Jeff has an intense, harsh personality. He shows loyalty on occasion but it is growth, efficiency, frugality, and long term vision which drives him as a leader. Anything he sees as taking away from those values becomes the focus of his wrath. And to be on the receiving end of his wrath doesn’t sound at all pleasant. But perhaps that kind of character is simply what it takes to create something which ultimately navigates hyper-growth successfully and makes a mark on hundreds of millions of people? It would be a shame if that was true, but not completely surprising.
What fascinates me about Bezos the most though, is not how he kept true to his vision when only he believed in it, or how he navigated emerging technologies to create thriving monopolies. What really fascinates me is a question that is touched upon and written between the lines, although never really answered. The question is whether building Amazon is only step one, a springboard perhaps?

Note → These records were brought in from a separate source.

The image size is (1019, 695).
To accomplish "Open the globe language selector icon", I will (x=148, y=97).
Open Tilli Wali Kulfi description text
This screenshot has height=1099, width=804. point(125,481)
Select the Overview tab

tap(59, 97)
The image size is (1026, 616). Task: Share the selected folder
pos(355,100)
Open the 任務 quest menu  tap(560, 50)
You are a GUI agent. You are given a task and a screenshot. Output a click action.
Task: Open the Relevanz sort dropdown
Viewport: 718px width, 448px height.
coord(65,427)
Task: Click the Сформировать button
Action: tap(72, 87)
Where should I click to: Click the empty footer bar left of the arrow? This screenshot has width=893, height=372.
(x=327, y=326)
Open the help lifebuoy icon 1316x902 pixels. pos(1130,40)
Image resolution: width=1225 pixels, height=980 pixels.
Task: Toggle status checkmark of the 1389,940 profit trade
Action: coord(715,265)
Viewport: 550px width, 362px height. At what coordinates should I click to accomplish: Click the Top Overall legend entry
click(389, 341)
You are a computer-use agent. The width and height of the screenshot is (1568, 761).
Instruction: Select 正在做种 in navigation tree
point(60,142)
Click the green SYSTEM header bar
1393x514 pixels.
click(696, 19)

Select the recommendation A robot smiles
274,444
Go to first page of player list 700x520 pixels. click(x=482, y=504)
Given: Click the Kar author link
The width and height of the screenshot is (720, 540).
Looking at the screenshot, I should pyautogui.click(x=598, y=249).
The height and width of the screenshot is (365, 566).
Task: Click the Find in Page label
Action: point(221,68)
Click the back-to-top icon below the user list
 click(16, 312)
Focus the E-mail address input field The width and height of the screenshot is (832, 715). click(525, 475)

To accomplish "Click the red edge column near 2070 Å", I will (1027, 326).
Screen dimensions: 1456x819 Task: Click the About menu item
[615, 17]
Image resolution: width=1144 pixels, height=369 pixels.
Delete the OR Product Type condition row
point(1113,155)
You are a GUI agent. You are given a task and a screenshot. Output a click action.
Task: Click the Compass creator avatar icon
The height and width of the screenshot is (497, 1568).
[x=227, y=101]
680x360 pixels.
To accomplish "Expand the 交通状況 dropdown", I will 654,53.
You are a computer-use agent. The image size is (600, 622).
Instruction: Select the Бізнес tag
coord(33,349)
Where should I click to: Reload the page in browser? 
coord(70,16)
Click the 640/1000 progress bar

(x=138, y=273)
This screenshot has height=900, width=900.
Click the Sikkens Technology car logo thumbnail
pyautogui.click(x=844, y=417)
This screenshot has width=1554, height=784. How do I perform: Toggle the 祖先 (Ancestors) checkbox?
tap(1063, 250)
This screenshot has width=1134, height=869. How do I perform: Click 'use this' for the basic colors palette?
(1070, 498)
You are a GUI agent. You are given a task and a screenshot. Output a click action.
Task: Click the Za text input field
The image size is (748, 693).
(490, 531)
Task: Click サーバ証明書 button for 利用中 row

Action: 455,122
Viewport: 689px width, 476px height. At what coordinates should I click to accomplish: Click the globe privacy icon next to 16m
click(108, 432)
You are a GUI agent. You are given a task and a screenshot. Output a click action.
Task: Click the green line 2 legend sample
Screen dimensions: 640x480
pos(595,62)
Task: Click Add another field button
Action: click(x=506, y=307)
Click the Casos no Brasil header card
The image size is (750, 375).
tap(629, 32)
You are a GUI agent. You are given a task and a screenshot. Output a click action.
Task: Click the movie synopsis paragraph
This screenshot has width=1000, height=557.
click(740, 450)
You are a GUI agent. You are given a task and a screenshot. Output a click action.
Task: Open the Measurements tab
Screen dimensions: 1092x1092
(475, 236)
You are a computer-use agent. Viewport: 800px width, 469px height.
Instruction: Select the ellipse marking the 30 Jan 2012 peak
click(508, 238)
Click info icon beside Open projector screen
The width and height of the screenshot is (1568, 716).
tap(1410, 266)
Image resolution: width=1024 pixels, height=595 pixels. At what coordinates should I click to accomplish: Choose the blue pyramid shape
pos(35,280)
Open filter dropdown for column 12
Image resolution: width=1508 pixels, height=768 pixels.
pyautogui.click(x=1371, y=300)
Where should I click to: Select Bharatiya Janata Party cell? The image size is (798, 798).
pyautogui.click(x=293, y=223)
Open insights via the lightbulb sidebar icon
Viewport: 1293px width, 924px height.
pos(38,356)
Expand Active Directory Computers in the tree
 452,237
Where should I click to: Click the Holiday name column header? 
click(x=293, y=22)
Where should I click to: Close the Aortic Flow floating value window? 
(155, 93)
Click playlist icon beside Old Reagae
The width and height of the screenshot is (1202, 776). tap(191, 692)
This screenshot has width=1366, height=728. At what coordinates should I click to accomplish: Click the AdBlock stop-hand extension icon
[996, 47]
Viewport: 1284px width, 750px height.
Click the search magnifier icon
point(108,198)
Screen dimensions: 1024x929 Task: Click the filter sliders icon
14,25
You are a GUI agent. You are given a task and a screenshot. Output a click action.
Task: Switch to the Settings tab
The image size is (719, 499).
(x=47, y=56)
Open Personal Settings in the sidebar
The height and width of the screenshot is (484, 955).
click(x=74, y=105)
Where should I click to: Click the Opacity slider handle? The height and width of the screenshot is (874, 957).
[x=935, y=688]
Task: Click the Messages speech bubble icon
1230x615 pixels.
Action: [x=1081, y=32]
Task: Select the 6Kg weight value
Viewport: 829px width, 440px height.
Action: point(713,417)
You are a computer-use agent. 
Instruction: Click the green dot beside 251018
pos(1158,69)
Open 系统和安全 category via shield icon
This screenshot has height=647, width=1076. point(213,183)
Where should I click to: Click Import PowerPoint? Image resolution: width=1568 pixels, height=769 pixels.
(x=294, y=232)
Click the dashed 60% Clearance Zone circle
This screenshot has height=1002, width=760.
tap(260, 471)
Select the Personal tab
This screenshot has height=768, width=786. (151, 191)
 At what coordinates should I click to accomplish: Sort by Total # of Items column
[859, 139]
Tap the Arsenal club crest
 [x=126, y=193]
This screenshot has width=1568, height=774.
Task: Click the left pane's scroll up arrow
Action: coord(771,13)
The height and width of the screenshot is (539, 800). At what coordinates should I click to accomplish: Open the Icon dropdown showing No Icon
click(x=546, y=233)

According to a passage in the book, Bezos recently started proactively keeping himself in shape. He takes big risks and places big bets. As a child growing up, he had a fascination for all things space. He started a secret development company years ago that is now better known as the company that’s behind the reusable space rocket Blue Origin. Phil Libin, founder of Evernote recently said that in a conversation with Bezos, the Amazon founder spoke about how building habitats on other planets was the wrong way of diversifying where humanity lived, and that the smart thing to do would be to build habitats that float in space, unattached from Mars or the Moon and not reliant on anything other than itself. Funnily enough, that seems like a very Bezos way of doing things. Remove the gatekeepers — in this case, planets.
Maybe Amazon is only a minor cog in his overall wheel. I wonder whether the long term vision is for Bezos himself to go to, and live in, space. A self-created space mission. One of Amazon’s core principles is thinking big, and that’s truly thinking big.
There’s a good chance he’s built a $249 Billion and rising company, just so he can see out a vision first formulated in childhood. Perhaps that really is the sign of a missionary founder.